Some who are not so lucky, are physically abused as children, yes, it is believed that the statistics for men are fairly outstanding. Does that make them more of a man or less, as they hide their secret?

Did any of the women think that the men had it easy? Yes, they can walk out at night without the fear of molestation and rape. The physical strength does make a part of their lives better but there is more to life than just that.

Their minds are a raging complexity as they are torn between what they have been brought to be vs what they would like to be Vs what they have to be to be successful? They are stretched between being boys, husbands, fathers, Vice Presidents or Chefs or Doctors or Lawyers and unlike women they are ill equipped for this multitude as no one bothered to teach them.

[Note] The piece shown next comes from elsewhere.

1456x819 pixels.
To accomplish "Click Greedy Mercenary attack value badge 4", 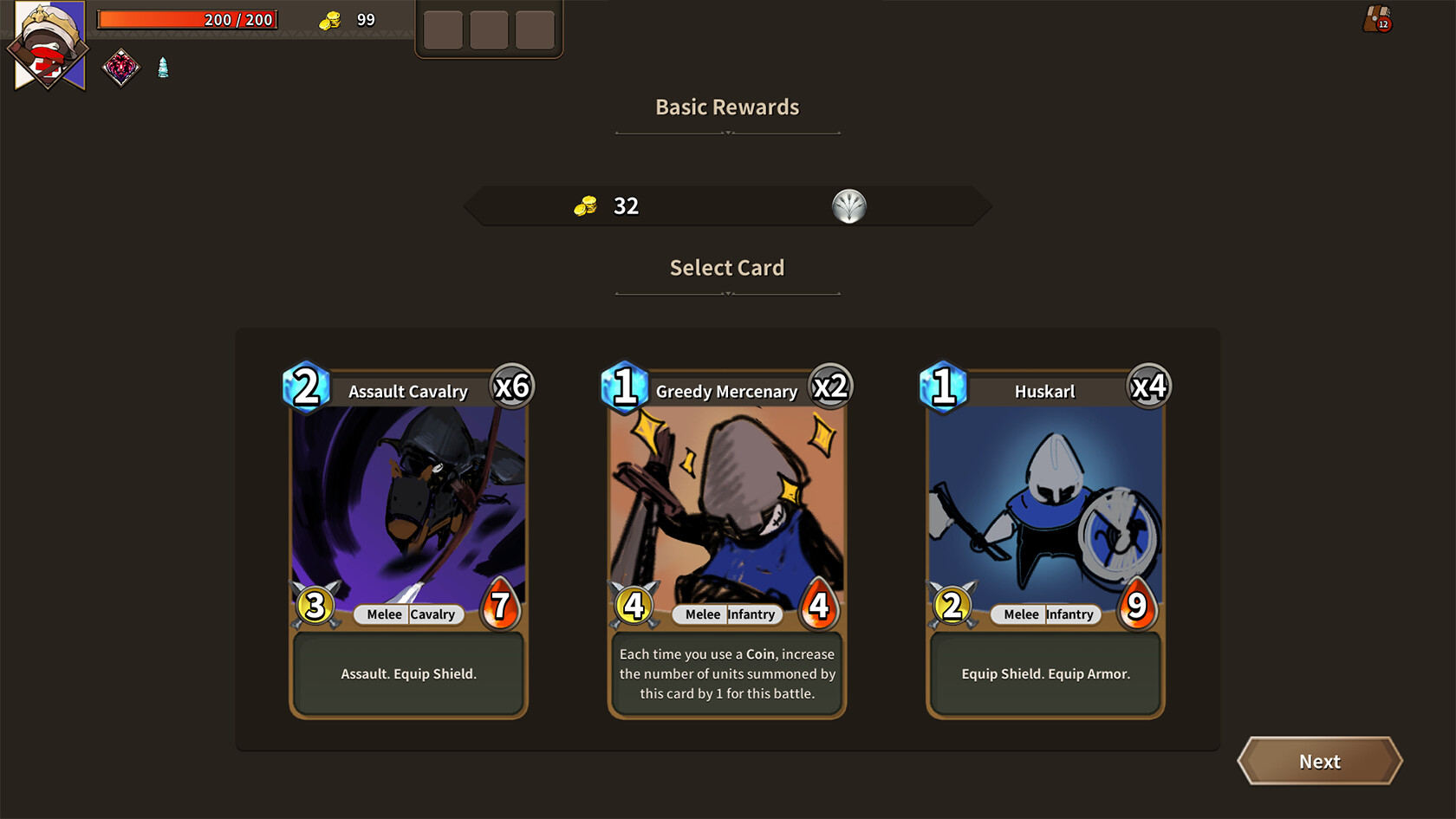I will click(x=634, y=605).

Of course, in many cases, their Mental Health is screwed. 40% of men don't talk to anyone about their mental health. Over three out of four suicides (76%) are by men and suicide is the biggest cause of death for men under 35. This is a serious cause of concern. Additionally, did you know that 73% of adults who 'go missing' are men?

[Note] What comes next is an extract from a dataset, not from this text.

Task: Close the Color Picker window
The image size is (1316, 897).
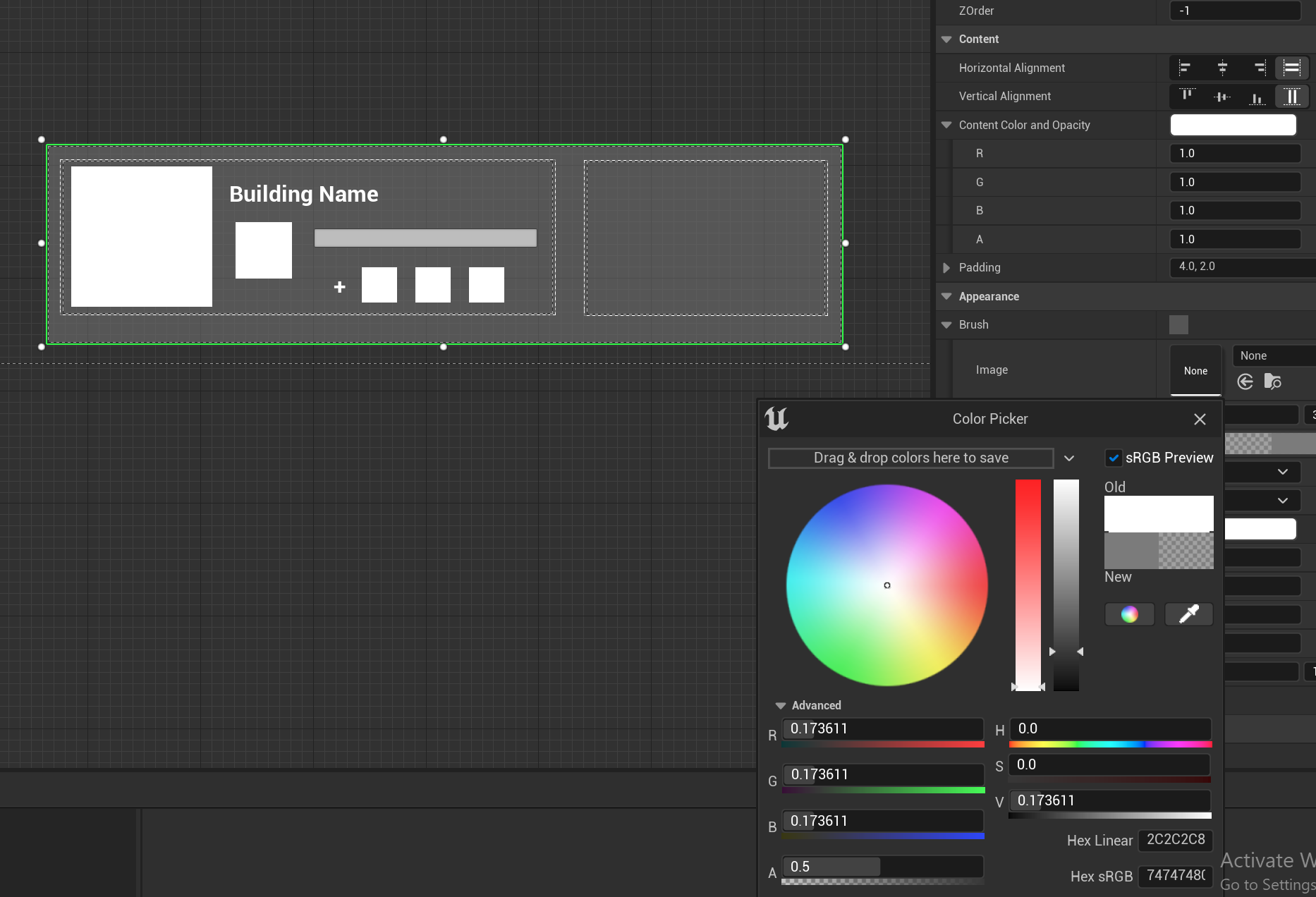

Reasons that it continues to be that way are because very few men will stop to think and evaluate what they are experiencing, as suppressing is an early age habit, unfortunately one that is likely to cause health problems. Some Questions Men should ask themselves are:

What was I like as a child?

What did I enjoy? What made me laugh?

What role am I playing in my work life?

What role am I playing in my personal life?

Am I as happy as I want to be right now?

Are people around me happy and relaxed?

Am I loved or feared or both?

Have I gotten over any mental, emotional or physical abuse that I was subjected to as a child? If your mind goes instantly to an incident - then review that one first.

These questions are a good place to start with and then see where that leads you.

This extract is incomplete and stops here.